* begin ITEMS *
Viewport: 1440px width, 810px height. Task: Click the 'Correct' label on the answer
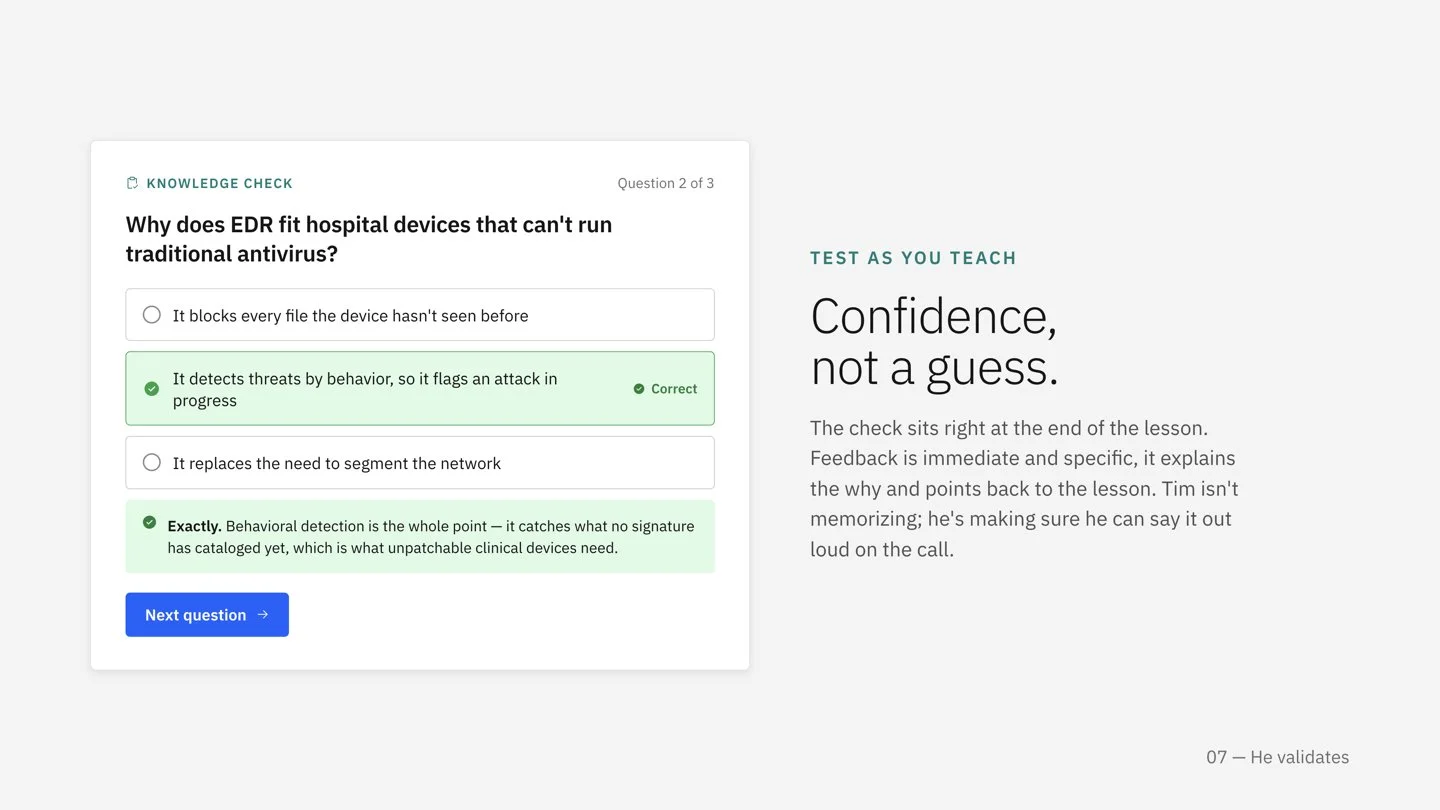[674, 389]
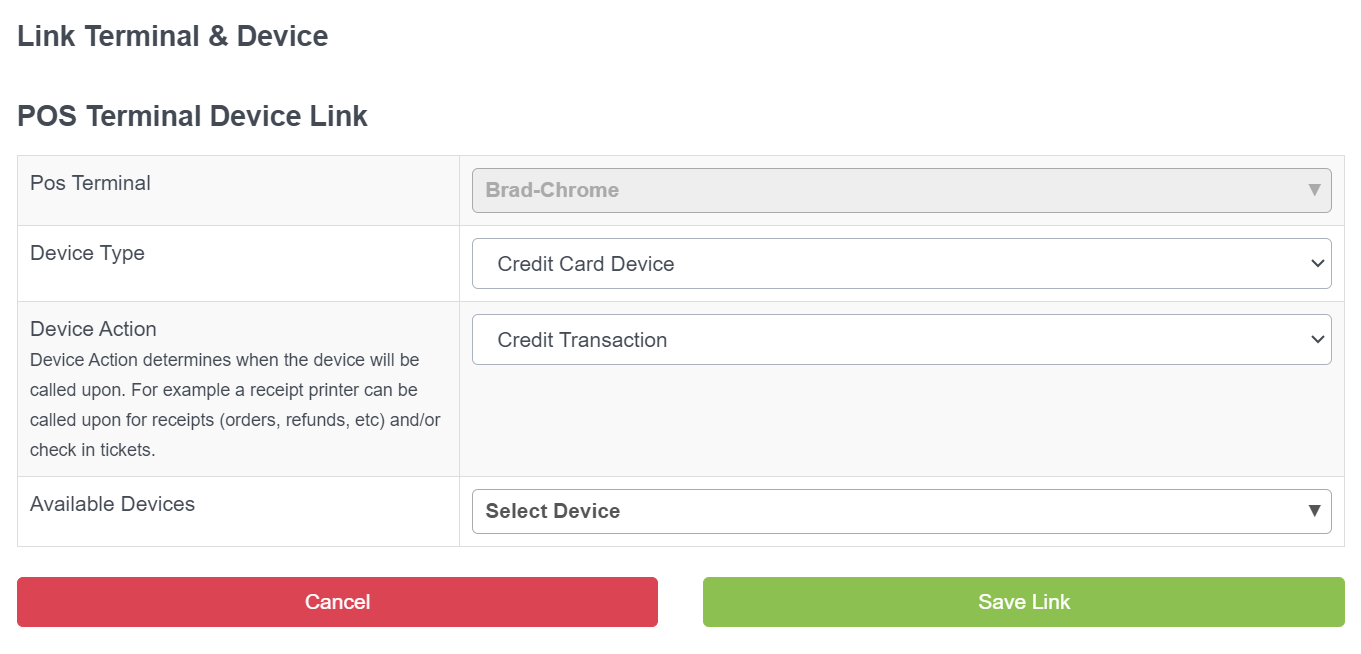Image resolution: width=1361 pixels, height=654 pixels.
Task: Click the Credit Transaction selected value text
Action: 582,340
* end ITEMS *
Reproduce every line of the entries above word for word, omitting the pictures.

- _WRITTEN ANSWER_
Viewport: 1440px width, 810px height. Task: Click the 'Correct' label on the answer
[674, 389]
Image resolution: width=1361 pixels, height=654 pixels.
Task: Click the Credit Transaction selected value text
Action: 582,340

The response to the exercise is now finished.